▸ Task requirements
Which items run from the line with "Select the German flag language icon" up to and including the line with "click(1398, 117)"? Extract those lines and repeat them word for word, leaving out every other item.

>> START Data rows

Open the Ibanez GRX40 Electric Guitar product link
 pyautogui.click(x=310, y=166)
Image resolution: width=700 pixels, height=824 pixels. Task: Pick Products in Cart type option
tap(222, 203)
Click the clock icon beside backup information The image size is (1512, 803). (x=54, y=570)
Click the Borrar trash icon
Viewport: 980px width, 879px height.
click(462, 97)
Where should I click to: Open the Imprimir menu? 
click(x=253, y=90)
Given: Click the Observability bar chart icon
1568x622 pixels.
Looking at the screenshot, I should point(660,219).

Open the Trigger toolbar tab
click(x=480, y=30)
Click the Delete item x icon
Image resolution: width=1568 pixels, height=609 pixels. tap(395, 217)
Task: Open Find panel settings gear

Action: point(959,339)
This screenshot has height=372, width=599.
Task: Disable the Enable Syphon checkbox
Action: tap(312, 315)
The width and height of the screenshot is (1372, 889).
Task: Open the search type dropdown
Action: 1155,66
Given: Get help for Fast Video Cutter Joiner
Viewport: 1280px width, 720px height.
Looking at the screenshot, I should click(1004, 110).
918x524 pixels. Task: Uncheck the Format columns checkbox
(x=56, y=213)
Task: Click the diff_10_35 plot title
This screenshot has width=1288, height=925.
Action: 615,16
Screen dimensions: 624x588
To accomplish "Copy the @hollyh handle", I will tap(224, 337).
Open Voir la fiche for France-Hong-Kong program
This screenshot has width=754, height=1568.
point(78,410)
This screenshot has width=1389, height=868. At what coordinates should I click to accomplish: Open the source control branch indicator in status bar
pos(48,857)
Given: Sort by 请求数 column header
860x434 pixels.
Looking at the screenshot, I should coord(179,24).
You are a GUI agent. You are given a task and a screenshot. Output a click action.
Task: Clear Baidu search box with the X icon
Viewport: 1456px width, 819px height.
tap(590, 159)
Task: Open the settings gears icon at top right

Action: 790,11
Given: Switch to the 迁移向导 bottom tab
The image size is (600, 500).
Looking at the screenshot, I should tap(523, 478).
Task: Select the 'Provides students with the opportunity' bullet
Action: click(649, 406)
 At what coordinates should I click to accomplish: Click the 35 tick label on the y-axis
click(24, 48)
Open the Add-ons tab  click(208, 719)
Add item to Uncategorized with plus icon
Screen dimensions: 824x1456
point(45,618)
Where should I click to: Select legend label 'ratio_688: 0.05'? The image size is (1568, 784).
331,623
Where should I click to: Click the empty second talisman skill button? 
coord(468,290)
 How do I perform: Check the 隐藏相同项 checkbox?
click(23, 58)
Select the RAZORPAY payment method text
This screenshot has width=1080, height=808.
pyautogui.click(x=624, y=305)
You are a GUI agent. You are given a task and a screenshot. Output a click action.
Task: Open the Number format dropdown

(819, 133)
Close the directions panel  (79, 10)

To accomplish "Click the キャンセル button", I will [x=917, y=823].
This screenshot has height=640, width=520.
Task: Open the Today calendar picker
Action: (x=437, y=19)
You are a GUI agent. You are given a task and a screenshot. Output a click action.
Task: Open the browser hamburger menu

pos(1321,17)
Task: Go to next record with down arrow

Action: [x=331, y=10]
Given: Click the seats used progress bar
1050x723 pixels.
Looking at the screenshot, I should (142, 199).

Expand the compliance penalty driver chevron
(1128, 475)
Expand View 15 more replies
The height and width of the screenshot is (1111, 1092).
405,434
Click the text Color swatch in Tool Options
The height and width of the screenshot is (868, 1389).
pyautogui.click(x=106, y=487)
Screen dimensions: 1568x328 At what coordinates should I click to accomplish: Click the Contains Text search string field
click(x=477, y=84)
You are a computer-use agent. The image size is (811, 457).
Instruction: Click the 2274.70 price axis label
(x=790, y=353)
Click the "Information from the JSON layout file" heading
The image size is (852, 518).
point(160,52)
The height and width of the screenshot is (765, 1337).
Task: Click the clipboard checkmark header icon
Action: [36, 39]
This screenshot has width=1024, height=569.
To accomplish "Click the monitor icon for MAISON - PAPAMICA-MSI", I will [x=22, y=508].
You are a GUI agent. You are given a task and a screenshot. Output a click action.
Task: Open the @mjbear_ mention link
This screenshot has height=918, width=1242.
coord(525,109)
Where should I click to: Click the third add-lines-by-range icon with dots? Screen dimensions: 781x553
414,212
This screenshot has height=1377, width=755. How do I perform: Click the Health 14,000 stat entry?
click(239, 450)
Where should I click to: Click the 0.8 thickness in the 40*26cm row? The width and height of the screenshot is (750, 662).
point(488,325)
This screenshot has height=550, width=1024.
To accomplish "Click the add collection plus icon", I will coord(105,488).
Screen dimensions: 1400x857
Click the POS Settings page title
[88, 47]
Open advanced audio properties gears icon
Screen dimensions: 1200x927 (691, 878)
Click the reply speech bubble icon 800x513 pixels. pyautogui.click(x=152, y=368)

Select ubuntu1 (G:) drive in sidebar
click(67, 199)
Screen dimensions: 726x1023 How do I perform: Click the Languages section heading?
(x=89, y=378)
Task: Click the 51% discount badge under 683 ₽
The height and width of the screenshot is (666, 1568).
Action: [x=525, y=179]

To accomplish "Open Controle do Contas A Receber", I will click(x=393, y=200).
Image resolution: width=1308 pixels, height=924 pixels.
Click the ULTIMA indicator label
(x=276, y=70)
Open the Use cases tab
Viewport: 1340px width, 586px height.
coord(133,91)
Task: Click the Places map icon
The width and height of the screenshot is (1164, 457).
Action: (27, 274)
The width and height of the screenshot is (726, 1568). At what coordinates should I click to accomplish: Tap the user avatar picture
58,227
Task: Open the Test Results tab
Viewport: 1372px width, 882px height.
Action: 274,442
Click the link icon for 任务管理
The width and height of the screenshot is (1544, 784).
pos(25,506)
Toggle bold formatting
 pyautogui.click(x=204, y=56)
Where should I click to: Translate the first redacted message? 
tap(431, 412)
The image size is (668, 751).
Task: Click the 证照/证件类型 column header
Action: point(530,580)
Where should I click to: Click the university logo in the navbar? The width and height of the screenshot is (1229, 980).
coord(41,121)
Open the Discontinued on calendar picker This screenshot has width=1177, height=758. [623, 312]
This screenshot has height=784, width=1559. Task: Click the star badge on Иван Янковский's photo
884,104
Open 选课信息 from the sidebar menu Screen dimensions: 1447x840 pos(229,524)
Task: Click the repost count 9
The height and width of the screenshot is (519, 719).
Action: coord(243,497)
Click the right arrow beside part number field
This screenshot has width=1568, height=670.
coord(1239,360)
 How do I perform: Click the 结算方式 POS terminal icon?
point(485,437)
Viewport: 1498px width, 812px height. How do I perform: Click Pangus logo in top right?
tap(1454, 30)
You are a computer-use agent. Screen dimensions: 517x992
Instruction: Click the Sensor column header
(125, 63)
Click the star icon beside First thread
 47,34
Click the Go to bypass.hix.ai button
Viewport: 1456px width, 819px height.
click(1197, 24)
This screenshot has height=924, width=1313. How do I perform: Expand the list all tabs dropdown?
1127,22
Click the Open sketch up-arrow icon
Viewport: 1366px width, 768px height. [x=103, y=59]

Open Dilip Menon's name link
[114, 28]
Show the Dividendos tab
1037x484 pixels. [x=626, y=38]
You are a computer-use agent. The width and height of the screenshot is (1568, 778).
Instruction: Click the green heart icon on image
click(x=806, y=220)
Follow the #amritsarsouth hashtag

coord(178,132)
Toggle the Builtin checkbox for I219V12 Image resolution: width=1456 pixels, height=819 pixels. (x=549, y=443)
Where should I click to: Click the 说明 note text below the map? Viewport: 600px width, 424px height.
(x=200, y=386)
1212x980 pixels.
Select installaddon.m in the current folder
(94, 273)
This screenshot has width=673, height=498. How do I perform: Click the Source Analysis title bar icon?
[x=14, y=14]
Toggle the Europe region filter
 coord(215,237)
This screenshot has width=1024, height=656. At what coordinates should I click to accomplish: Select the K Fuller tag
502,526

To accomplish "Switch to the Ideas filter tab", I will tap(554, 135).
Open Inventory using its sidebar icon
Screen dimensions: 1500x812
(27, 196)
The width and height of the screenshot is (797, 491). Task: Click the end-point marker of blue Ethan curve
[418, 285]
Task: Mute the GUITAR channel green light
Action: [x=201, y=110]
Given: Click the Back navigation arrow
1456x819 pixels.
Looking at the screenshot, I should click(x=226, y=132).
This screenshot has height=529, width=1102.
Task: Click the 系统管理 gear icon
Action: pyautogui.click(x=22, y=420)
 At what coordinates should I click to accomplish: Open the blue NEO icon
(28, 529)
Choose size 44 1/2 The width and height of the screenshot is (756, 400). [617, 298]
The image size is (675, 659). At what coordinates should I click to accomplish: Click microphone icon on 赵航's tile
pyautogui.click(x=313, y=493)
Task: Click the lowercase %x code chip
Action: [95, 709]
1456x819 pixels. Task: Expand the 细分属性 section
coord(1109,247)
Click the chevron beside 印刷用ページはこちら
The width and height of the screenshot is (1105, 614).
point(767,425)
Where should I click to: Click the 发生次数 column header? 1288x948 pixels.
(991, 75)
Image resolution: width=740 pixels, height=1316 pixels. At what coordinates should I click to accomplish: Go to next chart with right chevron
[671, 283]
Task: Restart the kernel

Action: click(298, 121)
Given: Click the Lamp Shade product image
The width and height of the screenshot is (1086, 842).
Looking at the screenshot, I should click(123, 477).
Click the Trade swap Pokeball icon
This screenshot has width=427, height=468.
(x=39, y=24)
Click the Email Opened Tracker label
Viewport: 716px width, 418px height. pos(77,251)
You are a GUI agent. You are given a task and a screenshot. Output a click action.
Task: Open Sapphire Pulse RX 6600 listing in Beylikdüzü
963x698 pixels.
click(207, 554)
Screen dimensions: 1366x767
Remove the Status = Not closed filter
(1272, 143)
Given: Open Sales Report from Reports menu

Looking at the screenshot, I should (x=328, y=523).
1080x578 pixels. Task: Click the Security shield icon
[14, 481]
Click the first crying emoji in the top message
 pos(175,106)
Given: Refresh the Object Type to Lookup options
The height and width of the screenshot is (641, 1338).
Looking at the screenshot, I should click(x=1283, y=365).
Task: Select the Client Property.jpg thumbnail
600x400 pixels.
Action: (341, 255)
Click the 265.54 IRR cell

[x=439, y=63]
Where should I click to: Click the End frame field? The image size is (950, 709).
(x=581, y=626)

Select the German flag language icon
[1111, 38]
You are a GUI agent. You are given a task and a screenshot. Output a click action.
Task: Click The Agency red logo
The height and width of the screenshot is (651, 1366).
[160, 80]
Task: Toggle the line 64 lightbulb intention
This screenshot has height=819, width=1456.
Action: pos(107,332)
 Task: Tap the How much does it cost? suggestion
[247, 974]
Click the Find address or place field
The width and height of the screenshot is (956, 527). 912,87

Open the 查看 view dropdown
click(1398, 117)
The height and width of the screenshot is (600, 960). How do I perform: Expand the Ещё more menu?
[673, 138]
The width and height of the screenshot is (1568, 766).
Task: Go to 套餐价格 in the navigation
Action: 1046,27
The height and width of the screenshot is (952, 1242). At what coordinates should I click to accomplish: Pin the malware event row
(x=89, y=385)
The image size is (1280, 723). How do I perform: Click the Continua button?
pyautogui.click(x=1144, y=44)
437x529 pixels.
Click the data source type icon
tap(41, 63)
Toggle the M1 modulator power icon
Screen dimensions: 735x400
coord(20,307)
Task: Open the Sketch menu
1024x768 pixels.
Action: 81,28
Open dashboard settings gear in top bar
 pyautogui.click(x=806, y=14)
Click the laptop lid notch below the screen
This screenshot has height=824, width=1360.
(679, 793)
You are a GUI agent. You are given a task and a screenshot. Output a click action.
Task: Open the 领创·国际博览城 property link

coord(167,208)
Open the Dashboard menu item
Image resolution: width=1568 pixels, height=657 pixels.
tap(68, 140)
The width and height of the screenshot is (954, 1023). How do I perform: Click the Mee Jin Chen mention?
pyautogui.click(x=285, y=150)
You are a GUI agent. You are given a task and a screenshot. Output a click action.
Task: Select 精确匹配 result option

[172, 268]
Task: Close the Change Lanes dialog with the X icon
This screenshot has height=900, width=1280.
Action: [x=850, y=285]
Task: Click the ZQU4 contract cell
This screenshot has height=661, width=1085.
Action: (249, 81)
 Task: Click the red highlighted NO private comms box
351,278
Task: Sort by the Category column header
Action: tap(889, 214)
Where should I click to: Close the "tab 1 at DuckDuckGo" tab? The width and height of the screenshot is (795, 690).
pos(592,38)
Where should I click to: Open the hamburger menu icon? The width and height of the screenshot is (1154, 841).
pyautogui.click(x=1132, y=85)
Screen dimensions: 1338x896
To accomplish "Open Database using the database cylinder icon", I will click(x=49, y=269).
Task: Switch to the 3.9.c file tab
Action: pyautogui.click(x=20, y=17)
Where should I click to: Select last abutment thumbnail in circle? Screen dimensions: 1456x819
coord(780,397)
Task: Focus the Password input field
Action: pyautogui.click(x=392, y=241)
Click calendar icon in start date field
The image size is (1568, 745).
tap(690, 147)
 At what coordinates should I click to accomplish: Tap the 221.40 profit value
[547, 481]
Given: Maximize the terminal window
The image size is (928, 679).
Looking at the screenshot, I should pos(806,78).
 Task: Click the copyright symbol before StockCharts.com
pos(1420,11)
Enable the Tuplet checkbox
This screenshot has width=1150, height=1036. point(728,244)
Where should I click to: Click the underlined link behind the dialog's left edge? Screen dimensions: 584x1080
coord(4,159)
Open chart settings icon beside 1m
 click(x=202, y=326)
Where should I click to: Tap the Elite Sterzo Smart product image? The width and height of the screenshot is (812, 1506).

>> END Data rows

▸ Solution to the exercise
Select the German flag language icon
[1111, 38]
You are a GUI agent. You are given a task and a screenshot. Output a click action.
Task: Click The Agency red logo
The height and width of the screenshot is (651, 1366).
[160, 80]
Task: Toggle the line 64 lightbulb intention
This screenshot has height=819, width=1456.
Action: pos(107,332)
 Task: Tap the How much does it cost? suggestion
[247, 974]
Click the Find address or place field
The width and height of the screenshot is (956, 527). 912,87

Open the 查看 view dropdown
click(1398, 117)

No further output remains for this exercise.